Our gratitude in fact to all the SIDS for welcoming the international community to this beautiful island, bringing alive to the world the unique circumstances and ways of life of our small island friends as well as the special challenges they confront.

India shares traditional and strong bonds of friendship and kinship with the SIDS as fellow developing countries and we hope to strengthen these bonds through this Conference and in the coming years. India with a coastline of over 7500 kms and several groups of islands located far away from the mainland, is deeply conscious of the special circumstances faced by the SIDS.

Mr. President,

This is a Conference on SIDS. But this is not a Conference only about SIDS. This is a Conference about what the international community can do to support SIDS.

India sees this Conference as a landmark opportunity to strengthen global collaboration and international cooperation to support the sustainable development of SIDS.

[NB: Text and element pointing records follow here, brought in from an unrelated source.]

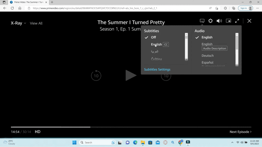Mute the volume speaker icon
The image size is (262, 147).
[219, 21]
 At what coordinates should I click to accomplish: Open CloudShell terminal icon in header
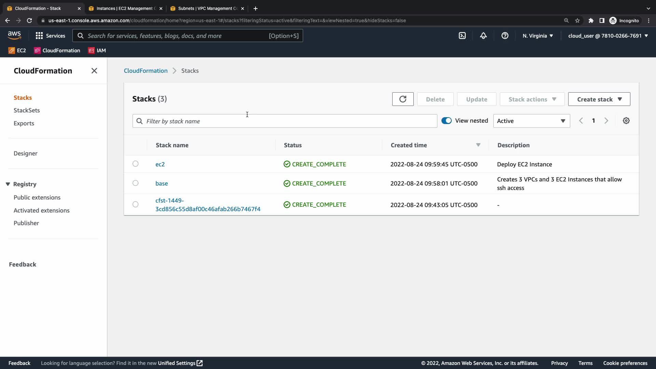coord(462,36)
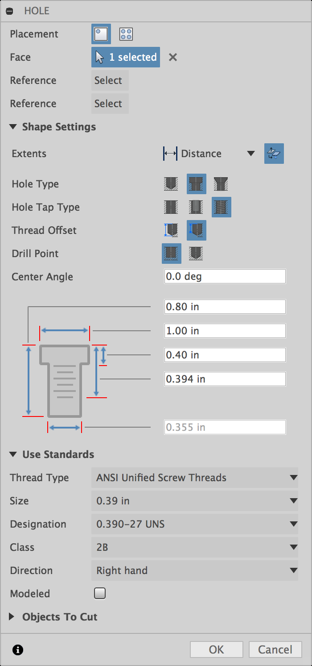The width and height of the screenshot is (312, 666).
Task: Open the Extents Distance dropdown
Action: tap(250, 154)
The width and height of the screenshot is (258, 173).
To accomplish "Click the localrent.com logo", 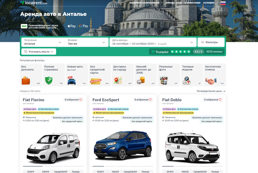I will (34, 3).
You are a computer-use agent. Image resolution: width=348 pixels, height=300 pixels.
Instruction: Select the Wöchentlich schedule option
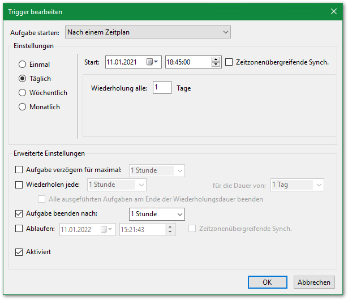tap(23, 93)
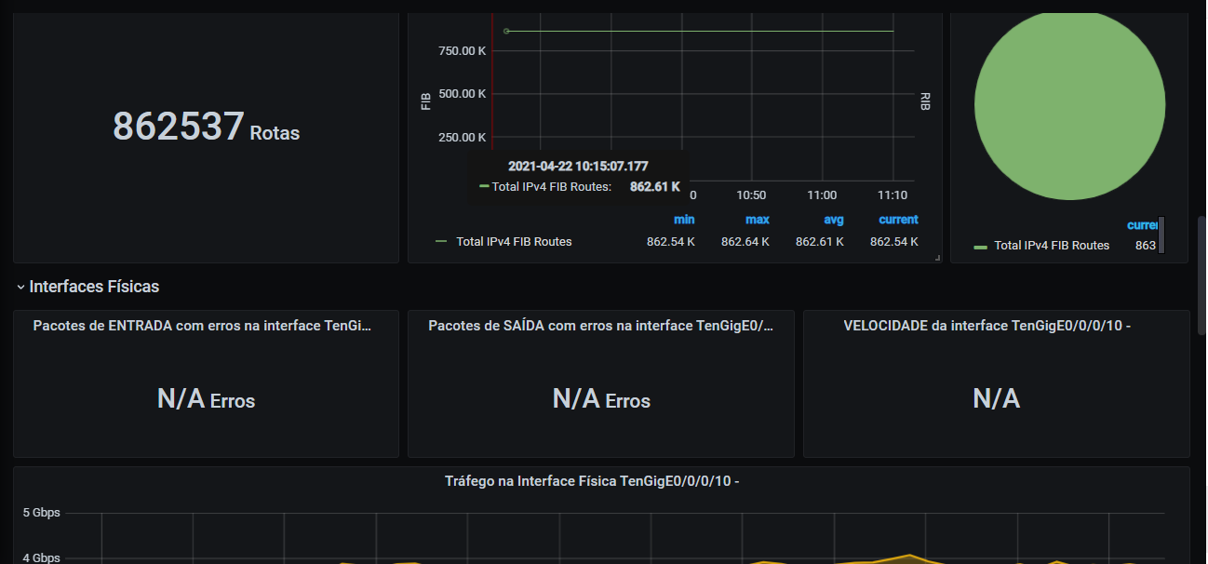Toggle Total IPv4 FIB Routes pie series
The height and width of the screenshot is (564, 1208).
[1052, 246]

India looks forward to an ambitious and successful outcome of this Conference so as to chart a new phase of strengthened international cooperation for the SIDS.

Mr. President,

The unique challenges faced by SIDS have been well recognized for many years.

The Rio+20 Conference noted that the SIDS have made less progress than most other groupings in poverty eradication and debt sustainability. The overall progress of SIDS in achieving the Millennium Development Goals has also been uneven.

The structural deficiencies affecting SIDS arising out of their remoteness and lack of connectivity, limited land resources, small populations, limited economies of scale, lack of diversification, higher production and transportation costs and vulnerability to external shocks have placed the SIDS at a clear disadvantage. The financial, energy and food crises of recent years have only served to accentuate these vulnerabilities.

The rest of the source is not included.